__Records from a collection__.
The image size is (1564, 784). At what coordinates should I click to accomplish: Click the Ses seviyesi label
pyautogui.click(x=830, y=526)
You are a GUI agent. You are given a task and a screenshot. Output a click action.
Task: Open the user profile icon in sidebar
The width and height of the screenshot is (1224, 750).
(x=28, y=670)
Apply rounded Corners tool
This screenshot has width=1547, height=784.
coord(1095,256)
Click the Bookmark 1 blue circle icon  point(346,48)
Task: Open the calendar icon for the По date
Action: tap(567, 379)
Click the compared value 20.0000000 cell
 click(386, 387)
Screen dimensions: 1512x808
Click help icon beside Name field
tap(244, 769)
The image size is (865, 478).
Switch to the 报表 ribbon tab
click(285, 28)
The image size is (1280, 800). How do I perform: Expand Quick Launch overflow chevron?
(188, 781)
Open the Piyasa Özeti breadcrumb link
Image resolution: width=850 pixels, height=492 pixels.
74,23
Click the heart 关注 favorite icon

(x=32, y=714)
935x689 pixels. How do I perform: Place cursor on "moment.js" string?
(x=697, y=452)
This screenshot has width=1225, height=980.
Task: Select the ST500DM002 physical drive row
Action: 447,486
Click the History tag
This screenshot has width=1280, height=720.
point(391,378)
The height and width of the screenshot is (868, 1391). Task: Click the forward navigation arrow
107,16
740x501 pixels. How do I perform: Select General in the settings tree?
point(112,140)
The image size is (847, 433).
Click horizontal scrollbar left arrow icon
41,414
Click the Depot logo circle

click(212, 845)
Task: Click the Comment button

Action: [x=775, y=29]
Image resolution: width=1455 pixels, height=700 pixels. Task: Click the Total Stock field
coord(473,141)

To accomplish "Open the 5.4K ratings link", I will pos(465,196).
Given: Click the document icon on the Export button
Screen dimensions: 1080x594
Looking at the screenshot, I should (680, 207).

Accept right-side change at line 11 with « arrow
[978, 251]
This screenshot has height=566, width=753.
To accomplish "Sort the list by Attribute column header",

__Exercise description__. Can you format the lines from the first one through the line with "click(285, 28)", inclusive, as a JSON list of strings with one string per line and blank lines left out?

__Response to this exercise__.
[
  "The image size is (1564, 784). At what coordinates should I click to accomplish: Click the Ses seviyesi label",
  "pyautogui.click(x=830, y=526)",
  "You are a GUI agent. You are given a task and a screenshot. Output a click action.",
  "Task: Open the user profile icon in sidebar",
  "The width and height of the screenshot is (1224, 750).",
  "(x=28, y=670)",
  "Apply rounded Corners tool",
  "This screenshot has width=1547, height=784.",
  "coord(1095,256)",
  "Click the Bookmark 1 blue circle icon  point(346,48)",
  "Task: Open the calendar icon for the По date",
  "Action: tap(567, 379)",
  "Click the compared value 20.0000000 cell",
  " click(386, 387)",
  "Screen dimensions: 1512x808",
  "Click help icon beside Name field",
  "tap(244, 769)",
  "The image size is (865, 478).",
  "Switch to the 报表 ribbon tab",
  "click(285, 28)"
]